> What to produce
Output the lines from the one holding "1200x731 pixels." to the end of the entries that follow, exactly and only those, minus any pictures.
Given records Block Start
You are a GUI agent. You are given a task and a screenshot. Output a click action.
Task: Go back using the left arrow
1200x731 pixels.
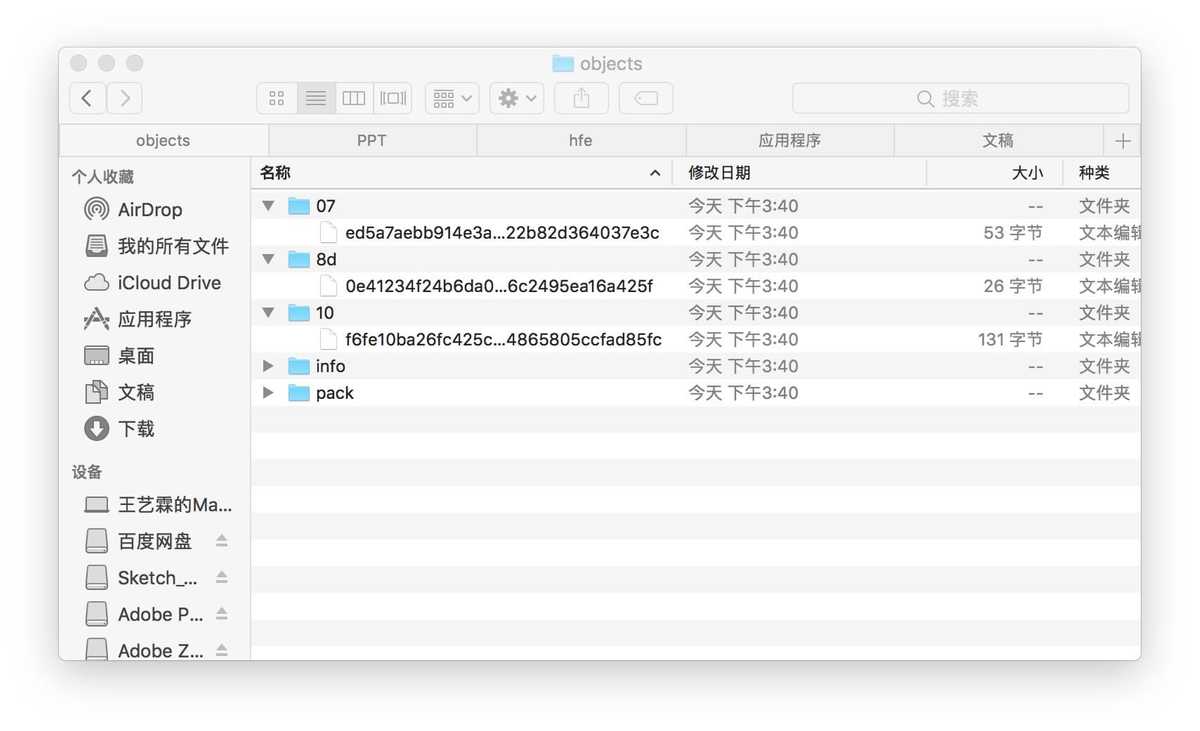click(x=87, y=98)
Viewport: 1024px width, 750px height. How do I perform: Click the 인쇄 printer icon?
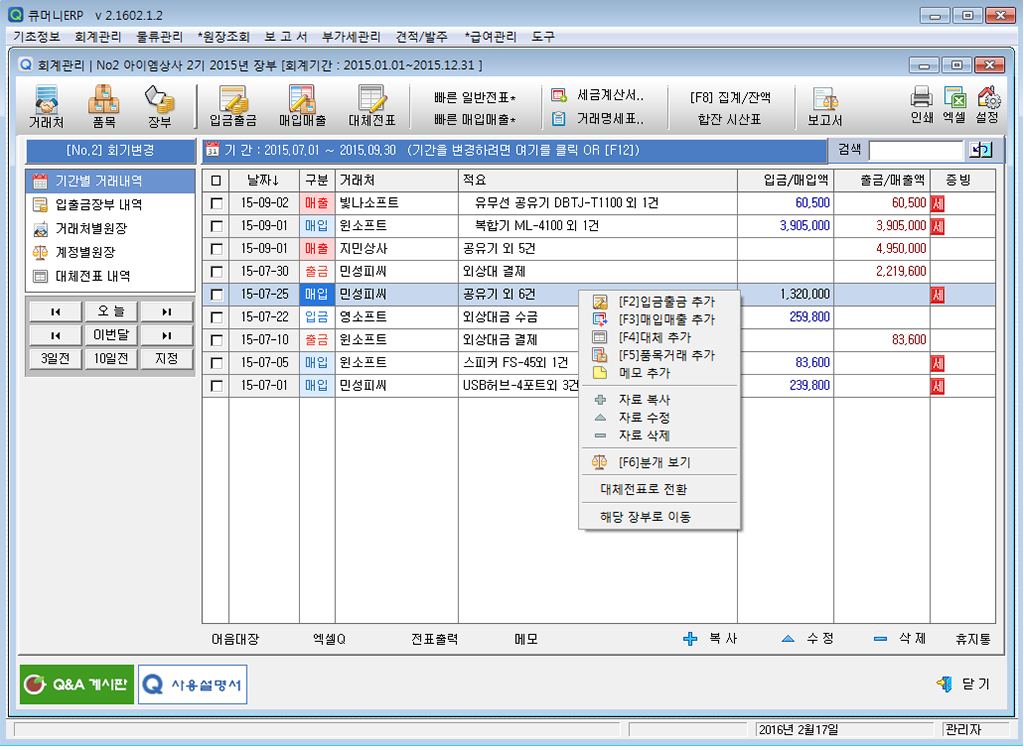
Given records Block End
> Reply to the task
1200x731 pixels.
click(x=87, y=98)
Viewport: 1024px width, 750px height. How do I perform: Click the 인쇄 printer icon?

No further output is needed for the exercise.